Tornando alla difficoltà di emergere di una piccola band, ho notato che, quelli che ce la fanno, spesso (oggi più che ieri) ci riescono grazie a gesti che poco hanno a che fare con la musica (vedi 1° maggio) o grazie a pezzi di medio-bassa qualità ma immediati (qui torna in gioco la lingua madre) e di grande impatto (vedi Stato Sociale, I Cani, ecc…) sulla massa (che con la musica intesa come arte ha poco a che vedere). Voi cosa sareste disposti a fare, a cosa rinuncereste e a cosa non rinuncereste mai per una fetta di quel famoso “successo”? Siate sinceri…
Sulla prima parte della tua analisi, non posso che darti pienamente ragione. E’ cosi e basta, e qui ci si ricollega al discorso di prima. Noi ovviamente il successo lo desideriamo, come ogni artista (non credere a quelli che ti dicono che non gliene frega niente) e siamo disposti a tutto per averlo, ma con la nostra musica, le nostre faccione, e la nostra immensa fame. Nient’altro, quello che sarà, sarà.

Per un attimo non parliamo di voi. Come sempre, provo a farmi dare un nome. Quale è la band o l’artista Indie italiano più sopravvalutato in circolazione?
Ho letto che fate spesso questa domanda, e fate fatica ad avere una risposta, ma non ascoltiamo molto indie italiano, sinceramente. Comunque non esistono band sopravvalutate. Sono le band stesse che tendono a sopravvalutarsi a volte. E risultano fastidiose. Come ad esempio noi, che a volte ci diamo fastidio da soli.

Siamo in chiusura. Cosa hanno in programma i Borderline per l’immediato futuro? Album, live, diteci tutto!

########

CONSEGNA A
Stabilisci se ciascuna affermazione concorda con l'intervista, rispondendo sì o no e citando testualmente le parole che lo decidono: (i) la band dichiara di non ascoltare molto indie italiano; (ii) la band afferma di non desiderare il successo; (iii) secondo la band esistono band sopravvalutate.
L'elenco riportato qui sotto non ha alcun legame con l'intervista.

[Record da una raccolta di dati]
########

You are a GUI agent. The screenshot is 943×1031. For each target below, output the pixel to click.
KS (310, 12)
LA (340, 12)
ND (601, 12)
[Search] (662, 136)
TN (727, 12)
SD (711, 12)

########

CONSEGNA B
Per favore, disponi tutte le righe dell'elenco come lista JSON di stringhe, una stringa per riga, tralasciando le righe vuote.

RISPOSTA CORRETTA A
(i) Sì: "non ascoltiamo molto indie italiano, sinceramente".
(ii) No: "Noi ovviamente il successo lo desideriamo".
(iii) No: "Comunque non esistono band sopravvalutate."

RISPOSTA CORRETTA B
[
  "You are a GUI agent. The screenshot is 943×1031. For each target below, output the pixel to click.",
  "KS (310, 12)",
  "LA (340, 12)",
  "ND (601, 12)",
  "[Search] (662, 136)",
  "TN (727, 12)",
  "SD (711, 12)"
]